I need to get a rigid body object to slowly return to a set position and rotation in the world after a collision.

I need help getting a rigid body object to return to a specific location and rotation. Using C#. Something like you might see in Half Life with the gravity gun. An object ends up at the end of the gun in a set orientation. I just need my object to return to the position and rotation it started from after a collision with another object sends it away from the start. It would be sweet if it was with a smooth return like the gravity gun. I have learned a bit about quaternions, lerps and slerps but i could not get this object to return to the start. There must be another way. I would much appreciate anyone’s help with this problem.

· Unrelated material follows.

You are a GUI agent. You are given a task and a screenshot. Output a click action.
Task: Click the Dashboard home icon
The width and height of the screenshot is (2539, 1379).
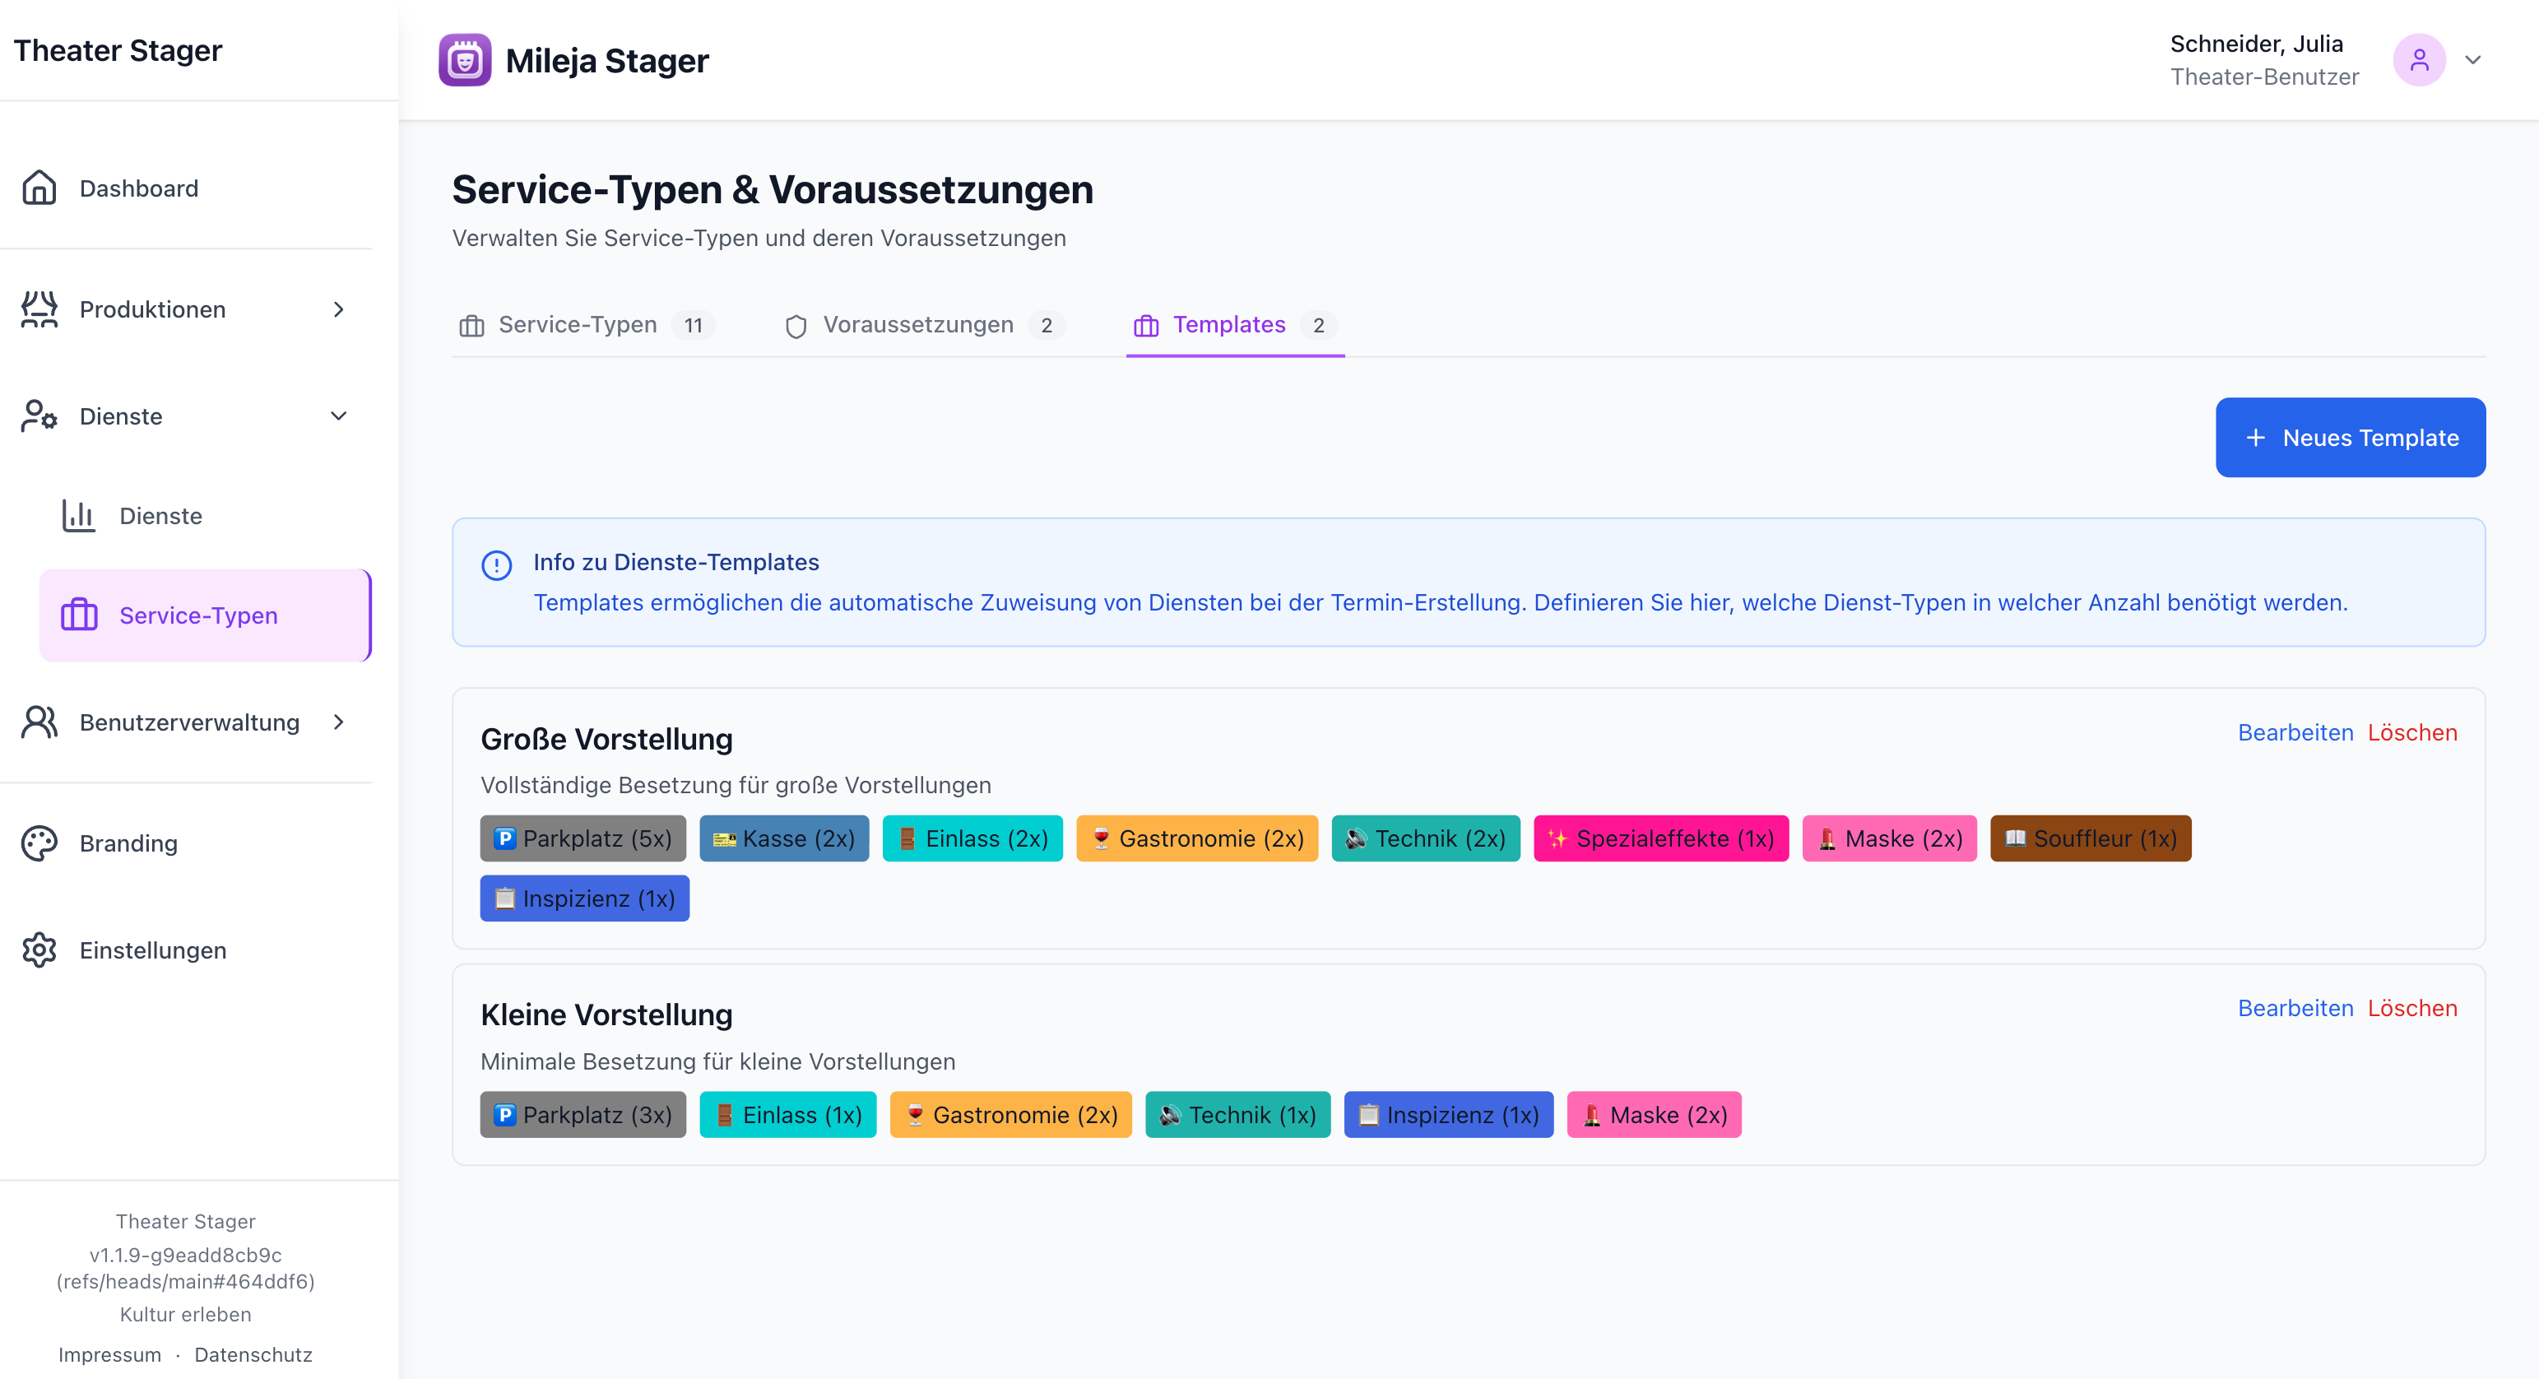(39, 187)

First off, I must warn that your question does hint at a complex, deep dive for a new student to Unity. Posts here would turn into books to give you a study on the subject. It is a prerequisite to understand how to use Quaternions, Vector3’s, the basics of their origins in linear algebra, to handle the math. The next point to understand is how to move objects in code without physics over time, and in particular how to use Time.deltaTime to move an object at a particular rate of speed regardless of the frame rate or fixed time steps. If you’re using physics, you must consider disabling physics if you move an object under control of the physics engine while you manipulate it “manually” in code. If you move an object’s transform (it’s position or rotation) while under control of the physics engine, it confuses the physics engine and the results are odd. Generally, if physics controls the object, you use physics solutions and only physics solutions on that object. Obviously, though, that has a limit. You will end up wanting to do something to such an object which takes manual control. For that, you need a full study on the subject of writing games in Unity from a book, or web examples…you’re asking to be coached over a few days (8 hours each day) or weeks (an hour or two a day interrupted with weekends and life in general).
That said, one thing you MIGHT consider is a highly damped spring. The behavior you described is something similar to the way a spring operates on two objects connected by the spring (and one of those objects can be an invisible GameObject - a dummy with no artwork). Springs start out very “springy” and bouncy, but damping can turn that into something loosely related to what you describe without using quaternions and vectors.